Action Sequence Augmentation for Action Anticipation

Authors: Yihui Qiu, Deepu Rajan

ICLR 2025 | Venue PDF | Archive PDF | Plain Text | LLM Run Details

Reproducibility Variable Result LLM Response
Research Type Experimental Our experiments on the 50Salads, EGTEA Gaze+, and Epic-Kitchens-100 datasets demonstrate significant performance improvements over existing state-of-the-art methods.
Researcher Affiliation Academia Yihui Qiu & Deepu Rajan College of Computing and Data Science Nanyang Technological University, Singapore EMAIL
Pseudocode No The paper describes the Action Grammar Induction (AGI) algorithm and the Cross-Tree Earley Parser (CTEP) operations in text and bullet points, but does not provide structured pseudocode or algorithm blocks.

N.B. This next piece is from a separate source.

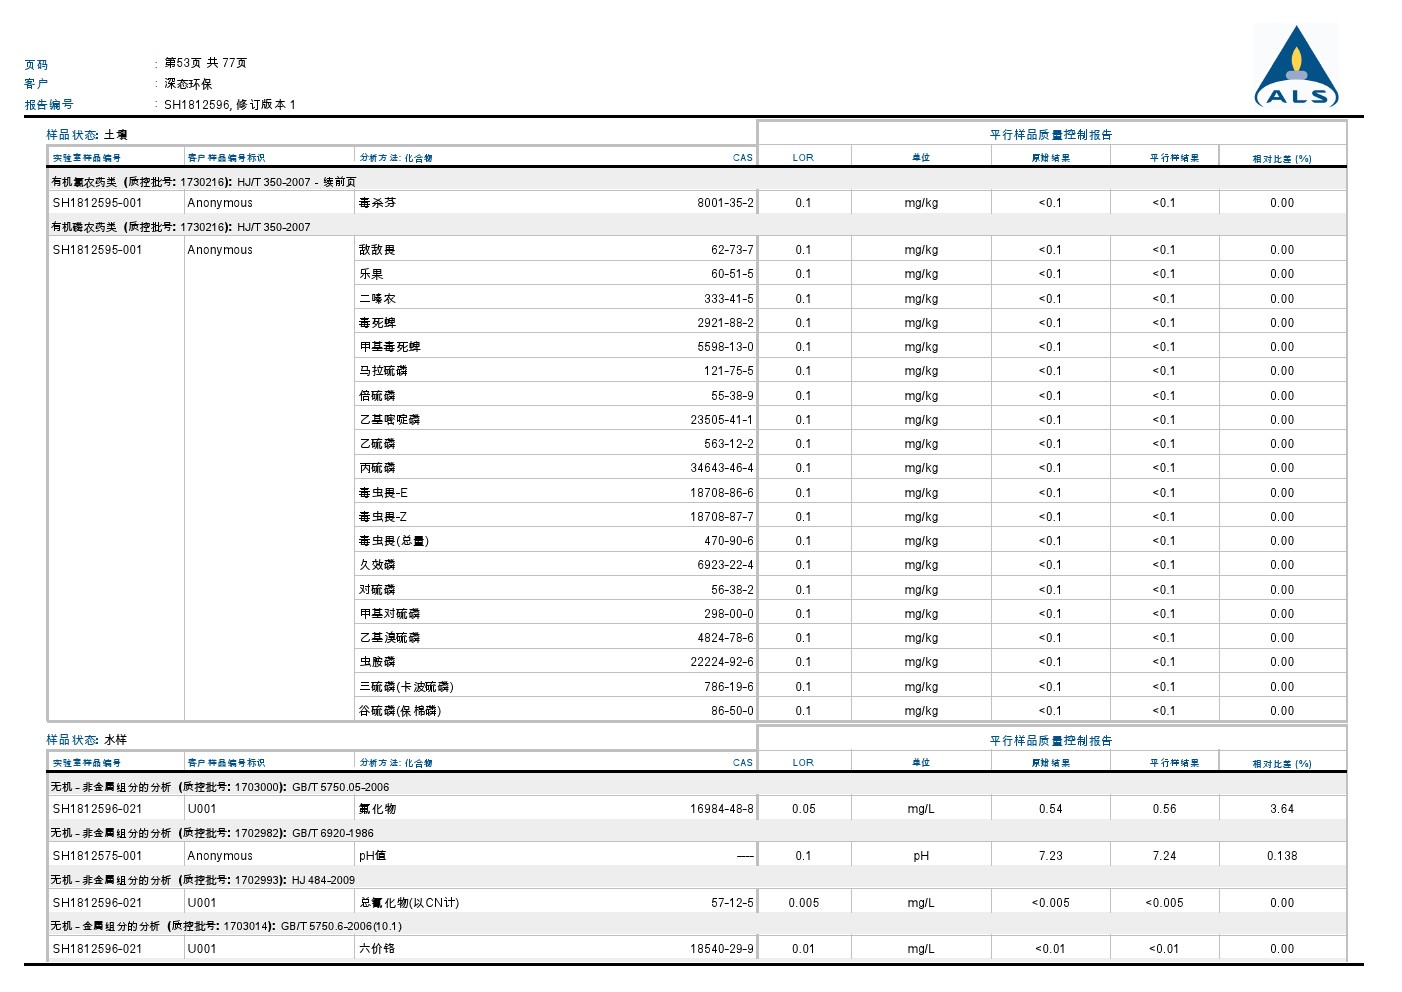Select the 六价铬 compound cell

Open Source Code No The paper does not contain any explicit statements about releasing code or links to source code repositories for the methodology described.

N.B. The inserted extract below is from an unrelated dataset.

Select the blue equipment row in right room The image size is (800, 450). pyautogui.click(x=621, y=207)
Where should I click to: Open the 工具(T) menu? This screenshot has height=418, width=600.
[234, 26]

Open Datasets Yes We perform experiments on three action anticipation benchmarks. 50Salads Stein & Mc Kenna (2013) consists of 901 action annotations, and 17 action classes. EGTEA Gaze+ Li et al. (2021) contains 10,325 action annotations, 19 verbs, 51 nouns and 106 action classes. EPIC-Kitchens-100 Damen et al. (2022) contains 3806 actions, with 97 verbs, and 300 nouns.
Dataset Splits Yes We report the average performance across the standard five splits. Methods are evaluated on EGTEA Gaze+ reporting the average performance across the three splits provided by the authors of the dataset. We evaluate our method on the validation dataset following previous work Guo et al. (2024).
Hardware Specification No The paper does not provide specific hardware details (e.g., exact GPU/CPU models, memory amounts, or detailed computer specifications) used for running its experiments.
Software Dependencies No The paper does not provide specific ancillary software details (e.g., library or solver names with version numbers) needed to replicate the experiment.
Experiment Setup No The paper discusses augmentation strategies and their impact on performance, but does not explicitly provide concrete hyperparameter values or detailed training configurations (e.g., learning rate, batch size, number of epochs, optimizer settings) for the models used in the experiments.